[What this task involves]
Copy each line from the data that has the word "bell" in it.
Start of Block
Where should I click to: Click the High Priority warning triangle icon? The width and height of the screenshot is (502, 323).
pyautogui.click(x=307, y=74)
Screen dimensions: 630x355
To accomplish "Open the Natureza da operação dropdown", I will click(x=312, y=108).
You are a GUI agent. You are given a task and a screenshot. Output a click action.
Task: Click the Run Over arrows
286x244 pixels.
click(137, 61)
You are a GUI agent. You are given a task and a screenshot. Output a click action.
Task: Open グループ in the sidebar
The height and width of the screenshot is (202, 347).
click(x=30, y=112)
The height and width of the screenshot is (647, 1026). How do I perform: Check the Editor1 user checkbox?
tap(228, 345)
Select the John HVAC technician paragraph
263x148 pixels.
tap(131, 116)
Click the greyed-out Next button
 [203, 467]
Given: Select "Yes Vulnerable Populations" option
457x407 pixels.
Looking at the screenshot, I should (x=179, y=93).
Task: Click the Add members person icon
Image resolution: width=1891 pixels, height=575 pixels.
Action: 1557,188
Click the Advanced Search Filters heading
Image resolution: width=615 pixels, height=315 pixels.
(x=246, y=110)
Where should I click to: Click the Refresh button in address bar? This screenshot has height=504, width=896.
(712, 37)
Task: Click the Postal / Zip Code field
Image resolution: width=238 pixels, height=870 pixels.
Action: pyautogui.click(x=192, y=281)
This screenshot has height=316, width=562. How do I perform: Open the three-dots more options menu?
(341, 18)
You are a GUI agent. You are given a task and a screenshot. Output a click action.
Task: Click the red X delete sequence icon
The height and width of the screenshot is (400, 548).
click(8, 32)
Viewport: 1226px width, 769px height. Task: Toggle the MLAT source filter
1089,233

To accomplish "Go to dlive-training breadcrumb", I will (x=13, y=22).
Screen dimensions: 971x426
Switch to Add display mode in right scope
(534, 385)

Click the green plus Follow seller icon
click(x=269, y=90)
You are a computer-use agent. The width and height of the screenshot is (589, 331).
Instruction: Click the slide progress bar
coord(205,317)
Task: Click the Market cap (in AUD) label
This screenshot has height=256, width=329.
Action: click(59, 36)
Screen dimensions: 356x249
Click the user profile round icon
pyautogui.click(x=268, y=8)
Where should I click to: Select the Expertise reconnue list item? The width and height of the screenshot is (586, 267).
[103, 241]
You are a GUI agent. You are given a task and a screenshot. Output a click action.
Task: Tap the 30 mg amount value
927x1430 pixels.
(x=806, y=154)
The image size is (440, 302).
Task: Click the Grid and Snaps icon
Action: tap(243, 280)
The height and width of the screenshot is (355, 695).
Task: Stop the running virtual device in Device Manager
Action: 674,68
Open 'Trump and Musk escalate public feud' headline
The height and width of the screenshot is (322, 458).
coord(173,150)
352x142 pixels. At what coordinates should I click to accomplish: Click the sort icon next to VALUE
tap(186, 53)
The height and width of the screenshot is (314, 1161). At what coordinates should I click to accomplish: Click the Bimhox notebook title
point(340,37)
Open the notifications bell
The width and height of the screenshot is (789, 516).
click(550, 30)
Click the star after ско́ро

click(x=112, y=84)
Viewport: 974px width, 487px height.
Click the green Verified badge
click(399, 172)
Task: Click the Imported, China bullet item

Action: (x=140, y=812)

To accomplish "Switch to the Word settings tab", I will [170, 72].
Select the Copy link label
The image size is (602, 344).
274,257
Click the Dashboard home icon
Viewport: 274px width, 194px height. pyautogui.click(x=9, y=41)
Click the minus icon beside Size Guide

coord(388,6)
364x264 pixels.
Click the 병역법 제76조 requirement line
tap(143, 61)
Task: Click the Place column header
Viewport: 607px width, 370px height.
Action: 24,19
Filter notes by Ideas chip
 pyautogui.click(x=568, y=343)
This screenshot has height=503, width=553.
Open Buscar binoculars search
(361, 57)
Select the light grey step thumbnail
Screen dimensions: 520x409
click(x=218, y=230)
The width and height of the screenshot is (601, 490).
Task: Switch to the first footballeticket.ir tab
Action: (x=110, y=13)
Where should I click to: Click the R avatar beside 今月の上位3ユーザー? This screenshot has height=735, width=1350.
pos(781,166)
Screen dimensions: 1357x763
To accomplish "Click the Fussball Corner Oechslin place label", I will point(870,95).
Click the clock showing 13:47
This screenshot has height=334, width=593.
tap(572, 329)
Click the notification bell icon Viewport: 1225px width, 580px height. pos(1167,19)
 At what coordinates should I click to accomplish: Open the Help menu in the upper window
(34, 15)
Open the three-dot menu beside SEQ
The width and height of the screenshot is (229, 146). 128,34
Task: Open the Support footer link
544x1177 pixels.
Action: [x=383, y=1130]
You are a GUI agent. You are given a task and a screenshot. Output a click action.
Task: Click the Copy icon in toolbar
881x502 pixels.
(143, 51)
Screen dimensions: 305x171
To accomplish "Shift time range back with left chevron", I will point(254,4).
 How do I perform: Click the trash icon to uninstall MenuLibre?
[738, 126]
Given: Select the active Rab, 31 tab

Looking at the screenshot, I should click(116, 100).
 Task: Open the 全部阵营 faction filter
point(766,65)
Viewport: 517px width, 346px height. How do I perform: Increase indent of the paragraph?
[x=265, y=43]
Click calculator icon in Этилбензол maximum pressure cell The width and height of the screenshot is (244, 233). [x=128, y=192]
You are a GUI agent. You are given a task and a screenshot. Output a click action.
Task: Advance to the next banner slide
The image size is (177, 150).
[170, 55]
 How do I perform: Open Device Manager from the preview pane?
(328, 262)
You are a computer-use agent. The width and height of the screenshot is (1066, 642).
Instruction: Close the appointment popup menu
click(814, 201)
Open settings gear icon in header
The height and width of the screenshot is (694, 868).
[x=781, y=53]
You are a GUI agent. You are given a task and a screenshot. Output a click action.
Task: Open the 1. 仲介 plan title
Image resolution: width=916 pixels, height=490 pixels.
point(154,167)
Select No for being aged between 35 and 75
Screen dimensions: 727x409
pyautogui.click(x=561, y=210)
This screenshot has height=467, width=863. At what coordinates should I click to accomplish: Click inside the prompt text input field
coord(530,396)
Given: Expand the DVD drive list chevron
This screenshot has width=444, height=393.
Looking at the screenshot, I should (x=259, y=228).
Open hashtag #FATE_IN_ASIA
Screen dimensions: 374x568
End of Block
[Result of this task]
Open the notifications bell
Click the notification bell icon Viewport: 1225px width, 580px height. pos(1167,19)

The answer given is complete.